▸ TEXT SEGMENT
+++
Blackbirds in September: Selected Shorter Poems of Jürgen Becker

by Ian Haight

Blackbirds in September: Selected Shorter Poems of Jürgen Becker.

Selected and Translated by Okla Elliott.

Black Lawrence Press, 2015

There was a person I sat with on grant review panels who would get in a huff over translated works that sat before him. Always there was something wrong with a translation, something missing from a poem that a translator did not get.  And so for five years, no awards were given for a certain translation contest he presided over. After a letter to the foundation sponsoring the contest, awards for translations were given for the contest’s many tiers of prizes, yielding a range of writing I hadn’t realized existed in Korean. Translation fidelity matters, but it is sometimes expressed by the mechanical cohesion of the translation, as well as unity of voice and vision.

This is not to say fidelity is less important than how well a translation works as a poem. It is to say that when reading a collection of translated poems, singular elements of an author’s style, voice, structural practices, and themes—in short, how well a poem is translated in addition to how well a collection of poetry functions mimetically—are easier to evaluate. Blackbirds in September, a collection of poems by German writer Jürgen Becker, selected and translated by Okla Elliott, is an accomplished work, rendering Becker’s voice and aesthetic vision into fluid English.

Blackbirds opens with “In the Wind” (“Im Wind”) from 1993’s Foxtrot in Erfurt Stadium (Foxtrott im Erfurter Stadion):

In the Wind

 

Blackbirds, then other voices. It doesn’t stop

when it snows, when with the snow

a newness comes that is entirely essential this morning. Or how

do you see it? I see the pear tree and how it

(the pear tree) reacts to the wind (to the

wind). This morning, yet again,

the decision fell. War between magpies and crows, only this war,

no trappings, only this clear understanding.
+++
▸ STORED ROWS
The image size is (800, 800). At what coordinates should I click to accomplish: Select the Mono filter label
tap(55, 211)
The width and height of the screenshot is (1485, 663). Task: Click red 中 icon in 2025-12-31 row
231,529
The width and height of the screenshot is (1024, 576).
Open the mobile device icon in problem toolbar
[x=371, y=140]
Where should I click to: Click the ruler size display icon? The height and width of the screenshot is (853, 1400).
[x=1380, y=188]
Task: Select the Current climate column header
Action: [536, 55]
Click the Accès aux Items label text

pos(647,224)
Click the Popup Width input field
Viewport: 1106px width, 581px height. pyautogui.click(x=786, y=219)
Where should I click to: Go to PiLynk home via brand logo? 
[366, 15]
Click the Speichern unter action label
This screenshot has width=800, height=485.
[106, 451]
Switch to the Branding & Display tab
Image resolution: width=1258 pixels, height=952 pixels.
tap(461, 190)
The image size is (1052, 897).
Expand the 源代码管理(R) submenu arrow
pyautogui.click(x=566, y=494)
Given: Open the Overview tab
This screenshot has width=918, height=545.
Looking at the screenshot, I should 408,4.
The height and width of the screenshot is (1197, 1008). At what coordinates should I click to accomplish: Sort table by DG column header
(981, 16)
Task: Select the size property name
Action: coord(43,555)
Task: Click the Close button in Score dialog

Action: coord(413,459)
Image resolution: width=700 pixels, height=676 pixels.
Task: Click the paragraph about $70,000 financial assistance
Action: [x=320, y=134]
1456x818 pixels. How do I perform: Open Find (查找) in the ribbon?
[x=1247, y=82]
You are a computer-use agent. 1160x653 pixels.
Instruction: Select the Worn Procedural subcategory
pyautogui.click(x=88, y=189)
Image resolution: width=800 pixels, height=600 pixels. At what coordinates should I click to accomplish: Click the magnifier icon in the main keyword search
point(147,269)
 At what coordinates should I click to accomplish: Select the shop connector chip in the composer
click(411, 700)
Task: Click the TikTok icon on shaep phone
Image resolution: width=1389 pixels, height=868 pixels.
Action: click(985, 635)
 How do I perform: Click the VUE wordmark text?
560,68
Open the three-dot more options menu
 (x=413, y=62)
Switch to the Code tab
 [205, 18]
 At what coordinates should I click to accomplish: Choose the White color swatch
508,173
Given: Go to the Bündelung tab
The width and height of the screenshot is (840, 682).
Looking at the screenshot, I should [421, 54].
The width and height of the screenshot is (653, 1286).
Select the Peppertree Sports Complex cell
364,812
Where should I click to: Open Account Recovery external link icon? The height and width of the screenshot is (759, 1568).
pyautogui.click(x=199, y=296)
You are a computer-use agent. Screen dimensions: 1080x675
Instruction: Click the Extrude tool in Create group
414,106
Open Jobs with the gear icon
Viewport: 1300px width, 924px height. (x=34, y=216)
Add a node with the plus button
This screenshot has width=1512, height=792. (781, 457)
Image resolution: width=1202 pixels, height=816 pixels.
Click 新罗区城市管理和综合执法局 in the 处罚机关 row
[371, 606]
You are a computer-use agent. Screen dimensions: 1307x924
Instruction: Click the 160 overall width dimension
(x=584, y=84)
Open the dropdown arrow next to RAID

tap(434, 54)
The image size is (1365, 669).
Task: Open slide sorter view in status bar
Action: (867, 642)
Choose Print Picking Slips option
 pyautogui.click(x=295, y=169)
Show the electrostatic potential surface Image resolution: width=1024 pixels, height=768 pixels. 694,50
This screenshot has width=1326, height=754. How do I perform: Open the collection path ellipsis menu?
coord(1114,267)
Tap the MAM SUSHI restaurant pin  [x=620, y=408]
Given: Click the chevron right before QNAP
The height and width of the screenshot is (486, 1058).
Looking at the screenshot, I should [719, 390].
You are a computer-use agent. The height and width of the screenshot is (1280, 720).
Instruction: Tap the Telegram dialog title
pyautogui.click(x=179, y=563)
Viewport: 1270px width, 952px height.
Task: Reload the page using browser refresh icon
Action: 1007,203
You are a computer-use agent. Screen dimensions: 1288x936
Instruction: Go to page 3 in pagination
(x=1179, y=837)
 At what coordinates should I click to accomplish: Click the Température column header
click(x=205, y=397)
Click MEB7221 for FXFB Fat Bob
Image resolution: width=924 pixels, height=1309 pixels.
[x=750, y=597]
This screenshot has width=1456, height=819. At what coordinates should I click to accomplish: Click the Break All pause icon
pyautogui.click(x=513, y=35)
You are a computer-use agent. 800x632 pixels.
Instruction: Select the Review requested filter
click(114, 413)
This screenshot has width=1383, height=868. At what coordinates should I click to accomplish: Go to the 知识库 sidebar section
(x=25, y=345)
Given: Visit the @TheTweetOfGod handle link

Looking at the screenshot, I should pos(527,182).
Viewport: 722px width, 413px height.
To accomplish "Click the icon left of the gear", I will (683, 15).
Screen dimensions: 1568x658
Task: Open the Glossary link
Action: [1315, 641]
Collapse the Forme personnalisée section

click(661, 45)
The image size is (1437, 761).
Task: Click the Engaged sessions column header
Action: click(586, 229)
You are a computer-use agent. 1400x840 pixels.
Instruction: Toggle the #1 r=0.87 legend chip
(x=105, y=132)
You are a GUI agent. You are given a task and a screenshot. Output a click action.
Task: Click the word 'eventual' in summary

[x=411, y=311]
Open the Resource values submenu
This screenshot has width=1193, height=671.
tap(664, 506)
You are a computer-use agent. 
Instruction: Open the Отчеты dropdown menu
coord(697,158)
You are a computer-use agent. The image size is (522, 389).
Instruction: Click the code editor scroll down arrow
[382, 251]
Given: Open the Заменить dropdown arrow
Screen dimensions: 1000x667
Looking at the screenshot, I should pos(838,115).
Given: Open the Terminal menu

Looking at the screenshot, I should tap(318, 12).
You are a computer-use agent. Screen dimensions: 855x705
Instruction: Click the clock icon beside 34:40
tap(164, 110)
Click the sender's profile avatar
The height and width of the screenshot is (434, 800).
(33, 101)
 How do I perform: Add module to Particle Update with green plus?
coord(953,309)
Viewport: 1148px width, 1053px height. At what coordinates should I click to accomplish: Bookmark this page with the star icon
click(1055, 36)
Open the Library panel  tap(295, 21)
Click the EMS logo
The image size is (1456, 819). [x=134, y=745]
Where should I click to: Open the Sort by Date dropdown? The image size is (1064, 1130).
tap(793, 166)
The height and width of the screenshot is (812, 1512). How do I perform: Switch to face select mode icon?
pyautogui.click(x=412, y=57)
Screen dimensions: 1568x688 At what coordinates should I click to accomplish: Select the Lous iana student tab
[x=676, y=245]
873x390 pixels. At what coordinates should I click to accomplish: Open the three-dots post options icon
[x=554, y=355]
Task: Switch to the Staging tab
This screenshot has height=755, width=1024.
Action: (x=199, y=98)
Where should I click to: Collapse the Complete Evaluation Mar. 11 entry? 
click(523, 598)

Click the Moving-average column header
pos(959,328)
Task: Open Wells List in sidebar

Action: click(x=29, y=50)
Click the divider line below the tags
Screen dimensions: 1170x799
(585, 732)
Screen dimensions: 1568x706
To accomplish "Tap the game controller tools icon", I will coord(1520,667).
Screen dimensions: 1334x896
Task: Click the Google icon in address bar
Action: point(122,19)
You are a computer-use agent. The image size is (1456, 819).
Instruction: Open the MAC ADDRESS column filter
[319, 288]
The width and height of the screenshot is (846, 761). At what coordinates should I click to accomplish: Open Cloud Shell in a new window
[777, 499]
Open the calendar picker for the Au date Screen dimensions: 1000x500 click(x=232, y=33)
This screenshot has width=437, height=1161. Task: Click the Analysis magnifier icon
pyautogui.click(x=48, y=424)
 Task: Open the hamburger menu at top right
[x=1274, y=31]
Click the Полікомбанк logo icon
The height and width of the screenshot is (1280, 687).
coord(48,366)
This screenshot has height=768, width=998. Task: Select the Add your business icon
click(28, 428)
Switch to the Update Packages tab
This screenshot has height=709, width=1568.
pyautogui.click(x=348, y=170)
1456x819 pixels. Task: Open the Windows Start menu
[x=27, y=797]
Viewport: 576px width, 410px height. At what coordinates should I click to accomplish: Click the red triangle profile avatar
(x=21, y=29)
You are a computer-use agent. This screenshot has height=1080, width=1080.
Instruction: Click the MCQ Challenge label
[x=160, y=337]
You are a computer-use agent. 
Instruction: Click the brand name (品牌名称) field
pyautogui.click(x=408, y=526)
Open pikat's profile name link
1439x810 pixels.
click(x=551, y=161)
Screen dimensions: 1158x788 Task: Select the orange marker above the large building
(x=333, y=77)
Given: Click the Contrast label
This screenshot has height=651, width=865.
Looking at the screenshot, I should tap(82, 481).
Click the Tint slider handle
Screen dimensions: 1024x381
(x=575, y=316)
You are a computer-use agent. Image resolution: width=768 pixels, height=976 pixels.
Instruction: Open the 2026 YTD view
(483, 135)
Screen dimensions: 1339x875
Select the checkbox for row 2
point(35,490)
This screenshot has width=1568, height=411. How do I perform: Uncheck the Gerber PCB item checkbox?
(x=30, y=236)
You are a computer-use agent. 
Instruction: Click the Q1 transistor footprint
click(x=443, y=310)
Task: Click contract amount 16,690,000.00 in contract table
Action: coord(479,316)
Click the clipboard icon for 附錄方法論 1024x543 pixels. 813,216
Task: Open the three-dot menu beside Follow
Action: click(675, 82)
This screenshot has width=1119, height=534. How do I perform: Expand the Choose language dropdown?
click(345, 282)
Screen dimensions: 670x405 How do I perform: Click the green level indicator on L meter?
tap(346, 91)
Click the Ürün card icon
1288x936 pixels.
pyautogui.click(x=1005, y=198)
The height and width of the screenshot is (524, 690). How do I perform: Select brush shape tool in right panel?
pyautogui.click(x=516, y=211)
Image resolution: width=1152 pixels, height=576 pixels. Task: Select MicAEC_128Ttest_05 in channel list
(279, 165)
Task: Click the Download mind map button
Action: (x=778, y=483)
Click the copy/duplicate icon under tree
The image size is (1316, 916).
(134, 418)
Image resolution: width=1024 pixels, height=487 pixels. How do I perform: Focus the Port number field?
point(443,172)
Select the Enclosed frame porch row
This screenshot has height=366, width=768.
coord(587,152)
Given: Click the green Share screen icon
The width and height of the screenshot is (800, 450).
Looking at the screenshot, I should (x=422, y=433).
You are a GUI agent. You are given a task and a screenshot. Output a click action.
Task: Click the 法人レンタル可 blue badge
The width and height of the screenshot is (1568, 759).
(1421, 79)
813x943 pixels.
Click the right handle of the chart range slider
+++
▸ PROBLEM STATEMENT
Reproduce the review of Blackbirds in September verbatim, in its entirety.

▸ SOLUTION TO THE EXERCISE
Blackbirds in September: Selected Shorter Poems of Jürgen Becker

by Ian Haight

Blackbirds in September: Selected Shorter Poems of Jürgen Becker.

Selected and Translated by Okla Elliott.

Black Lawrence Press, 2015

There was a person I sat with on grant review panels who would get in a huff over translated works that sat before him. Always there was something wrong with a translation, something missing from a poem that a translator did not get.  And so for five years, no awards were given for a certain translation contest he presided over. After a letter to the foundation sponsoring the contest, awards for translations were given for the contest’s many tiers of prizes, yielding a range of writing I hadn’t realized existed in Korean. Translation fidelity matters, but it is sometimes expressed by the mechanical cohesion of the translation, as well as unity of voice and vision.

This is not to say fidelity is less important than how well a translation works as a poem. It is to say that when reading a collection of translated poems, singular elements of an author’s style, voice, structural practices, and themes—in short, how well a poem is translated in addition to how well a collection of poetry functions mimetically—are easier to evaluate. Blackbirds in September, a collection of poems by German writer Jürgen Becker, selected and translated by Okla Elliott, is an accomplished work, rendering Becker’s voice and aesthetic vision into fluid English.

Blackbirds opens with “In the Wind” (“Im Wind”) from 1993’s Foxtrot in Erfurt Stadium (Foxtrott im Erfurter Stadion):

In the Wind

 

Blackbirds, then other voices. It doesn’t stop

when it snows, when with the snow

a newness comes that is entirely essential this morning. Or how

do you see it? I see the pear tree and how it

(the pear tree) reacts to the wind (to the

wind). This morning, yet again,

the decision fell. War between magpies and crows, only this war,

no trappings, only this clear understanding.